* Using the information:
A. From the post on raw-feeding costs, reproduce the passage starting at "For me at least" and ending at "(although I could).".
B. Answer these about the post on raw-feeding costs:
(i) How many dogs does the writer have, and what is their weight range?
(ii) What per-pound price range does the writer give for organs?
(iii) About how many pounds of meat do the dogs eat each month?
C. Go on with the post on raw-feeding costs after its final sentence.

* Given text:
=== Begin Enclosure ===

It probably depends on where you live and how meat prices are over there.

For me at least it is cheaper to feed raw. I have 3 small dogs, 8-13 lbs, so they eat about 1/2lb - 1lb total per day between the three. I feed more when they run around more, less when I am tired and thus they have to be couch potatoes. 

The meats I buy for them vary from $0.48lb - $1.20lb, the organs from $0.80lb - $2.00lb.
They eat about 2 pounds of organs a month, and about 18lb of meat. So that turns out to be $1.60-$4.00 for organs and $8.64-$21.60 for meat monthly. 
So, $10.24 on the low-low end and $25.60 on the higher end, for all 3 dogs. I am sure sometimes I spend a bit more than that, but for the most part I haven't spent less than $15 a month (although I could).

=== End Enclosure ===

(Saved entries)
=== Begin Enclosure ===

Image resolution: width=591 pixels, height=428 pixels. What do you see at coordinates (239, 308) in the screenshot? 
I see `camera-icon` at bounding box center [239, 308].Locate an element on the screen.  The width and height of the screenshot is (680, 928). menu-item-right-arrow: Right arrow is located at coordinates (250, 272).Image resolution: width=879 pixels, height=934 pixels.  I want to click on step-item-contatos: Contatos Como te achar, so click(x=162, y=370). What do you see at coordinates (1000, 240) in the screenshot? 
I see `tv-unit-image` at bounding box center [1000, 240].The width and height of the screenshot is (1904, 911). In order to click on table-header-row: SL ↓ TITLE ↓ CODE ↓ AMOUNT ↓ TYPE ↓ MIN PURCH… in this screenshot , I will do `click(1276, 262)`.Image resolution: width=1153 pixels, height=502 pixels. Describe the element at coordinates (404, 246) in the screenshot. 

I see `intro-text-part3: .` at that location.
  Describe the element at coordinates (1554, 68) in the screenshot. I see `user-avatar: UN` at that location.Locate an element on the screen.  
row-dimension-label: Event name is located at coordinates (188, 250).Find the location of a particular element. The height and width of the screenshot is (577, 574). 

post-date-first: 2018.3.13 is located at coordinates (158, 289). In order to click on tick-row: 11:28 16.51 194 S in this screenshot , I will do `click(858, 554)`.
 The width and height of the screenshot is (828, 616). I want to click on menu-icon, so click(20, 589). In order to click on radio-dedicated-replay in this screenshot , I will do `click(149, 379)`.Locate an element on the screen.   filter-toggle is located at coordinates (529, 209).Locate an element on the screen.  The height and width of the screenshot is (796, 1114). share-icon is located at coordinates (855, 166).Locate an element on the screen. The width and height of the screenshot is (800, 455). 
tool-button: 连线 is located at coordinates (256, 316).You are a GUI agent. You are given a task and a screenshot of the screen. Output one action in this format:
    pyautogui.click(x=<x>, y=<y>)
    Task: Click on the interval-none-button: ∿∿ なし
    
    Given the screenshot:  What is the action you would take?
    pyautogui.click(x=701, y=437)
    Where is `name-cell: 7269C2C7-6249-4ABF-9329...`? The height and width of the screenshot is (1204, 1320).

=== End Enclosure ===

* Answers by item:
A.
For me at least it is cheaper to feed raw. I have 3 small dogs, 8-13 lbs, so they eat about 1/2lb - 1lb total per day between the three. I feed more when they run around more, less when I am tired and thus they have to be couch potatoes. 

The meats I buy for them vary from $0.48lb - $1.20lb, the organs from $0.80lb - $2.00lb.
They eat about 2 pounds of organs a month, and about 18lb of meat. So that turns out to be $1.60-$4.00 for organs and $8.64-$21.60 for meat monthly. 
So, $10.24 on the low-low end and $25.60 on the higher end, for all 3 dogs. I am sure sometimes I spend a bit more than that, but for the most part I haven't spent less than $15 a month (although I could).

B.
(i) Three small dogs, weighing 8–13 lbs.
(ii) $0.80 to $2.00 per pound.
(iii) About 18 pounds.

C.
A 12lb bag of Wellness core costs me anywhere from $28 to $35 depending on whether I buy them the fish or the chicken one. The bag would last me about 3-4 weeks, maayyybe 5 if I were to fast them once a week. So monthly it would be a minimum of $28 and probably a max of about $40-$45.
I could not afford it, I don't have a job (though I should get one), which is one of the many reasons I finally took the leap to full-raw.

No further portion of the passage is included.